Legislation Proposed – Earnest Money
On April 25th, Representative Ryan Smith introduced legislation that proposes changes to Ohio’s real estate license law The proposals are numerous and will be dissected in a series of articles. One such proposal and the subject of this article relates to the broker’s release of earnest money from the brokerage trust account. Specifically, the law is to be amended to provide that a broker can release moneys maintained in trust if the parties provide the broker with separate written instructions signed by both the buyer and seller.
Most agents might think… wait a minute, we already have clients sign a mutual release. Those agents are correct; however, the legislation seeks to address an argument that existing law does not require a mutual release because the purchase agreement itself instructs the brokerage how to disburse the earnest money. Let’s take a look.
A broker’s disbursal of earnest money is governed both by R.C. 4735.24 and the provisions of the Purchase Contract. The language in the standard CBR/CBA Purchase Contract, Paragraph 10.4 is identical to that of R.C. 4735.24(A). To meet the requirement of obtaining “written instructions that both parties have signed” specifying the disbursal of earnest money, it is customary business practice for Brokers to require separate written instructions from the Buyer and Seller. However, it has been argued recently in legal circles that such is over and above what is technically required for disbursal.

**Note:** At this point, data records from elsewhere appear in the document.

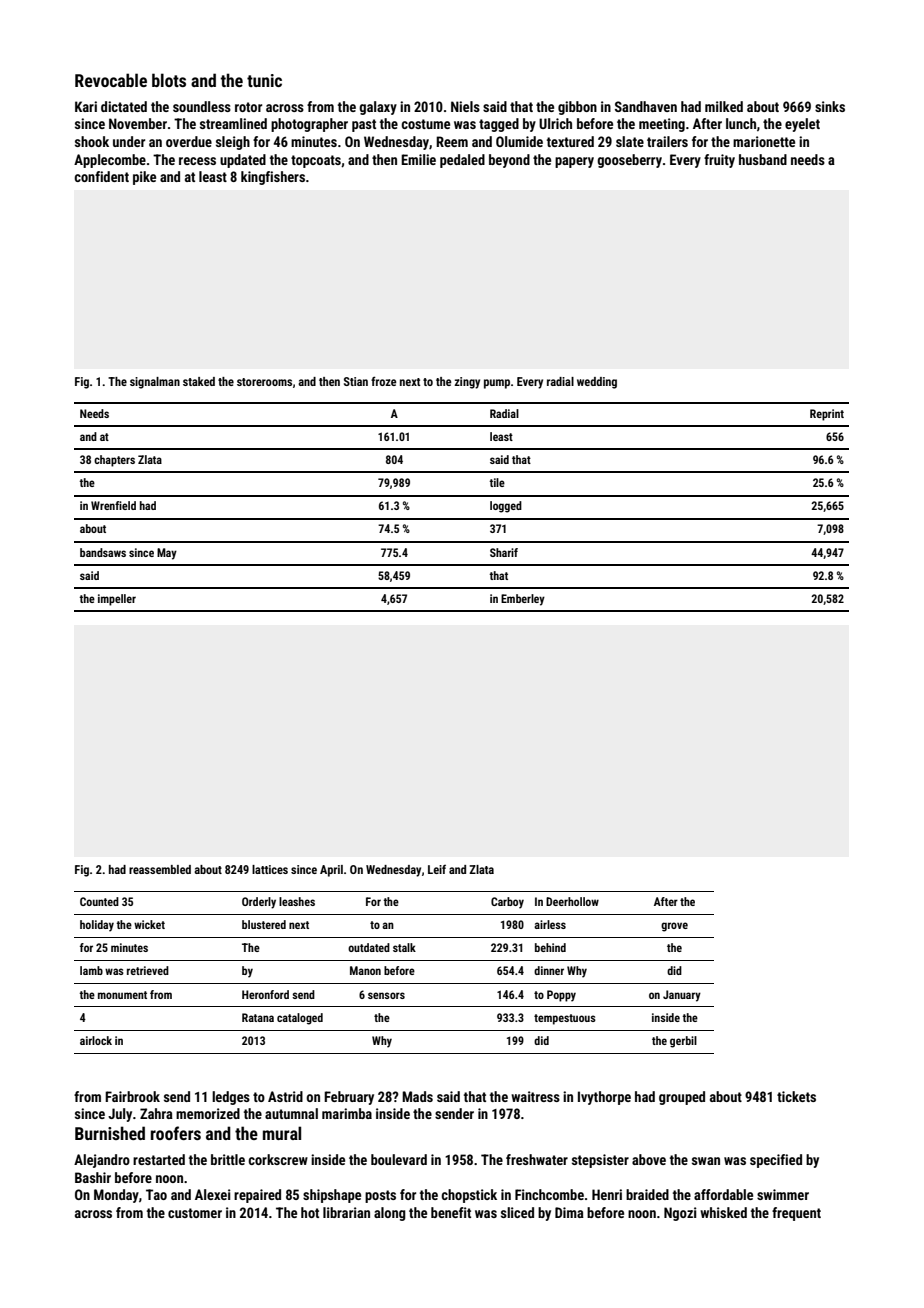  I want to click on tickets, so click(796, 1096).
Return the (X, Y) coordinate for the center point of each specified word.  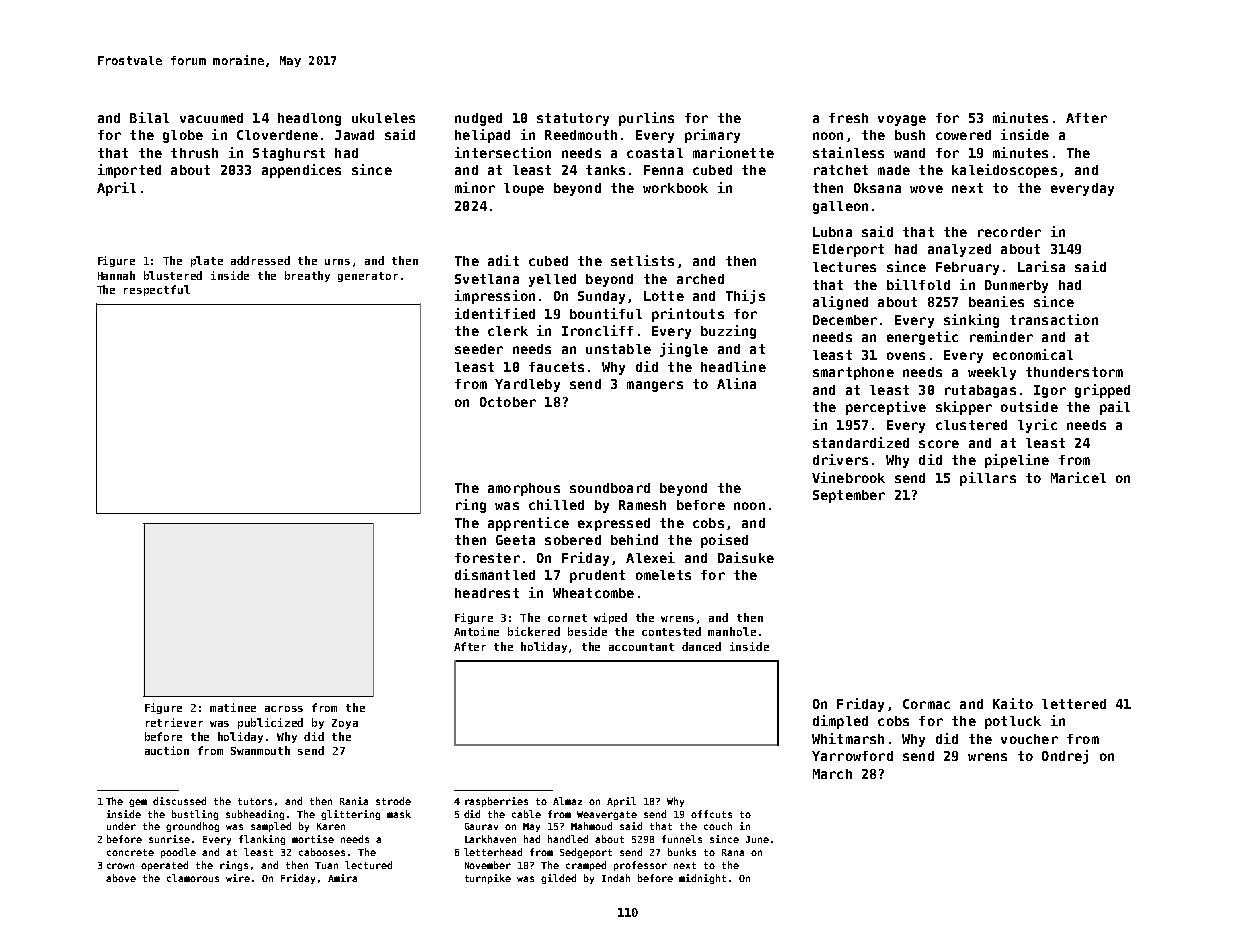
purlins (646, 119)
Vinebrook (848, 477)
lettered (1074, 704)
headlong (309, 119)
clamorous (193, 878)
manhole (732, 631)
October (508, 402)
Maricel (1078, 477)
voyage (902, 120)
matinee (233, 707)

This legal interpretation is as follows: If there are provisions in the Purchase Contract that specify to whom the earnest money is to be disbursed, such provisions meet the “written instruction” component of R.C. 4735.24(A)(2). For example, if the Purchase Contract designates that the deposit is to be returned to the Buyer, and the Purchase Contract is signed by both the Buyer and Seller, such instruction is sufficient for the Broker to release the earnest money to the Buyer. Hence, under this interpretation a separate written instruction, i.e. a mutual release, is unnecessary and duplicative.
The proposed legislations seek to clarify the law by providing that the purchase contract itself cannot constitute instruction to the broker on how the earnest money is to be released. Rather when a contract fails, the broker must have a separate mutual release signed by both the buyer and seller before releasing the earnest money.
Begs the question: Why have language in the purchase contract specifying that upon the failure of a contingency the earnest money goes to the buyer, if upon the exercise of the contingency, the buyer has to have a separate written instruction signed by the seller in order to release earnest money? Inserting a requirement for a separate written instruction allows disgruntled sellers to hijack a buyer’s earnest money with no consequence or repercussion. Such is precisely why more and more buyers are electing to place earnest money with a title company or law firm instead of their brokers.
In a time where brokers are working to stay relevant to earn their compensation, this proposed change unfortunately gives consumers a reason to avoid brokerage services as it relates to earnest money.